Susan G. Komen Breast Cancer Foundation Turns 25: It now has a new name and a new advertising campaign. The AP’s Jamie Stengle writes:
In the 25 years since, the foundation has grown from a small gathering of women in Brinker’s living room to a world-renowned operation that will have invested roughly $1 billion in community outreach and research by year’s end.
The Dallas-based organization has 200 employees, more than 100,000 active volunteers and 125 affiliates. Its annual Race for the Cure has grown from 800 women who ran for charity in Dallas to about 1.5 million participants in 120 races worldwide. The foundation has funded work in more than 47 countries.
The non-profit is celebrating its 25th year with a new name — Susan G. Komen for the Cure, an edgy new advertising campaign that includes T-shirts reading: “If you’re going to stare at my breasts, you could at least donate a dollar to save them,” sales of pink promise rings and a pledge to raise another $1 billion in the next 10 years.

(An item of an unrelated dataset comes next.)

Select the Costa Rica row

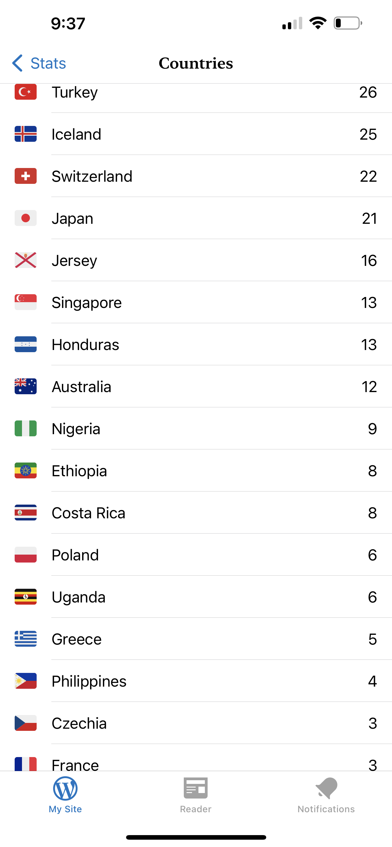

U.S. Mammogram Rate Drops: “The share of women 40 and older who said they had a mammogram in the previous two years slipped from 76.4 percent to 74.6 percent between 2000 and 2005, according to a study released by the Centers for Disease Control and Prevention,” reports the AP. “The CDC and other researchers said possible explanations for the drop include a shortage of mammography screening centers and specialists, and a lack of health insurance among patients.”
Monday Night Feminism: New discussion series kicks off with a great title and challenging subjects.
HDTV = More Plastic Surgery?: Some porn actors aren’t thrilled about their “real” appearance. “Jesse Jane, one of the industry’s biggest stars, plans to go under the knife next month to deal with one side effect of high-definition,” reports The New York Times. “The images are so clear that Ms. Jane’s breast implants, from an operation six years ago, can be seen bulging oddly on screen. ‘I’m having my breasts redone because of HD,’ she said.”
Willful Ignorance: “Teens who are merely told ‘Just don’t do it’ are lacking more than an anatomy lesson or information on contraceptive choices,” argues Courtney Martin in The American Prospect. “They are also missing out on essential communication skills and life-saving knowledge about sex and power.”
Pregnancy Buzz: A Google search on the BMJ study that found moderate caffeine intake does not increase the risk of premature or underweight births turned up quite the mix of headlines. To wit: “Moderate cups of coffee can do no harm to your unborn baby”; “Caffeine’s impact on pregnancy uncertain”; “Caffeine Has ‘No Effect’ on Pregnancy”; “Some Coffee OK Late in Pregnancy?” — Good luck with that.
More on Low-Dose Birth Control: “New birth-control pills that are less effective in preventing pregnancy than the original contraceptives of the 1960s still could win federal approval if they promise other benefits, under a recommendation by health advisers,” reports AP.